>> Start Reading passage
Government education in America has a myriad of problems. But bigness is one of the biggest. A 2006 paper by the Texas Public Policy Foundation found that in “the 50 years between 1930 and 1980, the number of school districts in the United States declined from almost 120,000 to 15,000 (a number that remains unchanged from 1980 through the present). During approximately the same period, the number of schools fell in the U.S. from over 225,000 to less than 100,000. Despite a 70 percent increase in the nation’s population, the number of school districts decreased by 87 percent and the number of schools decreased by 69 percent.”

What’s all that consolidation achieved? Not much — student-proficiency levels are lousy, and educrats’ labor productivity has been negative.

So Lewis’s idea deserves a serious discussion. But why stop at deconstructing APS? Statewide, school districts suffer from another problem: Local taxpayers don’t have enough “skin in the game.” More than two-thirds of K-12 government education in New Mexico is funded from state revenues. Only Idaho, Minnesota, Hawaii, and Vermont have larger shares.

Education economist Caroline Hoxby has found that “both students and taxpayers are better off under locally based systems of school funding and school control.” Shifting funding away from state sources, and toward property taxes and local GRTs, would be another way to foster the local accountability Lewis seeks.
>> End Reading passage
— Work required —
Copy out the passage on school district consolidation word for word, in full. The lines that follow have no connection to the passage on school district consolidation.
>> Start Source excerpt
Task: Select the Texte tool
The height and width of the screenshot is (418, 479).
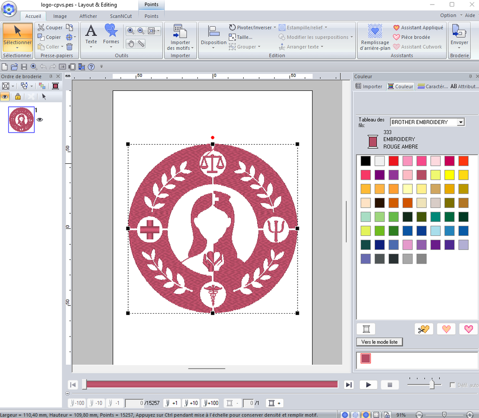Action: 91,35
>> End Source excerpt
— Final result —
Government education in America has a myriad of problems. But bigness is one of the biggest. A 2006 paper by the Texas Public Policy Foundation found that in “the 50 years between 1930 and 1980, the number of school districts in the United States declined from almost 120,000 to 15,000 (a number that remains unchanged from 1980 through the present). During approximately the same period, the number of schools fell in the U.S. from over 225,000 to less than 100,000. Despite a 70 percent increase in the nation’s population, the number of school districts decreased by 87 percent and the number of schools decreased by 69 percent.”

What’s all that consolidation achieved? Not much — student-proficiency levels are lousy, and educrats’ labor productivity has been negative.

So Lewis’s idea deserves a serious discussion. But why stop at deconstructing APS? Statewide, school districts suffer from another problem: Local taxpayers don’t have enough “skin in the game.” More than two-thirds of K-12 government education in New Mexico is funded from state revenues. Only Idaho, Minnesota, Hawaii, and Vermont have larger shares.

Education economist Caroline Hoxby has found that “both students and taxpayers are better off under locally based systems of school funding and school control.” Shifting funding away from state sources, and toward property taxes and local GRTs, would be another way to foster the local accountability Lewis seeks.